Semyon Varlamov is back with a vengeance. Varlamov is 3-0 since his return and he allowed a total of just four goals in that trio of games. Michal Neuvirth owners have to be somewhat nervous, as Varlamov will make his fourth straight start Wednesday at St. Louis. This will revert back to a time-share once Varlamov loses a game (or two).
It's somewhat ironic that we mentioned in last week's column that the Caps needed another top-four defenseman if they were going to truly compete for the Stanley Cup this season, then they went and traded Tomas Fleischmann to Colorado for stay-at-home D-man Scott Hannan. Hannan is a solid defender but we're not sure if he's the solution. While the Caps obviously need a healthy Mike Green to win in the playoffs it will also be imperative that Tom Poti is healthy come springtime. Poti has been in and out of the lineup for much of the season. It's not by coincidence that the team will be carrying eight defensemen on the roster for at least the near future.
Pat Burns R.I.P.:
Hockey lost a true character and winner when Pat Burns passed away recently. Not only did Burns coach half of the NHL's Original Six teams (Boston, Montreal, Toronto), he also coached the Devils to a Stanley Cup championship. I can remember him as far back as 1985 when I first saw him coach in the Quebec Major Junior league. He coached the Hull Olympiques (now the Gatineau Olympiques). Playing in the tiny Robert Guertin Arena in Hull, just across the bridge from Ottawa, the Olympiques were a highly entertaining team to watch. They played with passion and skill and they were tough, just like Burns - a former Hull cop. He coached many Olympiques that would later make the NHL including Hall of Famer Luc Robitaille (55 goals/148 points in 64 games for Hull in '85), Benoit Brunet, Martin Gelinas, Stephane Quintal, Sylvain Cote, Stephane Matteau (scored two game-winning goals for the Rangers in the 1994 Eastern Conference finals against New Jersey, each goal was scored in double-overtime), Cam Russell and even Andre "Red Light" Racicot.
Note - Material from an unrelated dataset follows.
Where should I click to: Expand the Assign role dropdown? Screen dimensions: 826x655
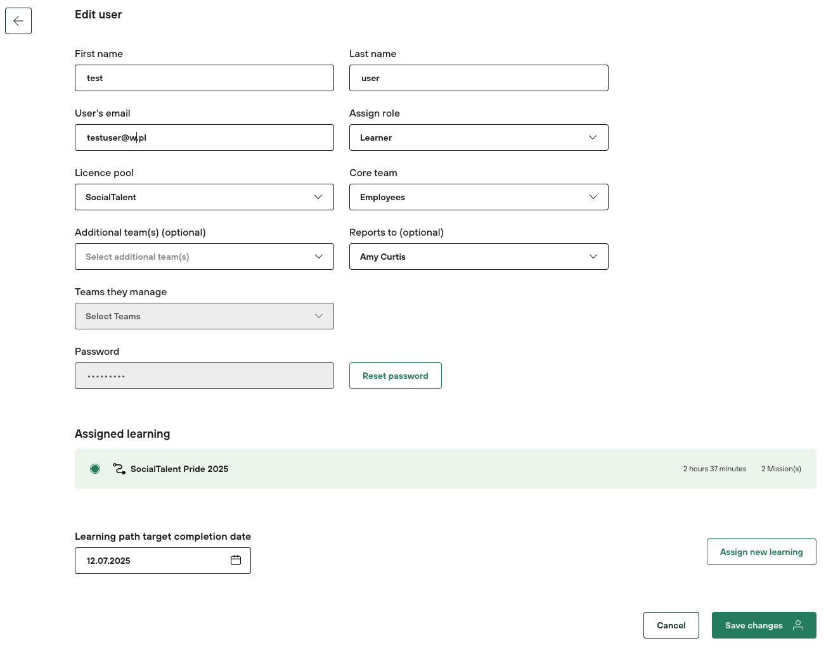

I lived in Toronto during the 1990's and witnessed perhaps Burns' greatest coaching job. During the 1993 NHL playoffs Burns and the Leafs electrified the city with their run to the semi-finals. I was fortunate enough to attend three of the four home games that Toronto played during that series. That team personified Burns, especially Doug Gilmour and Wendel Clark. Burns coached with his heart and he was never afraid to speak his mind. One wonders if he could have survived coaching in the overly politically correct world we now live in.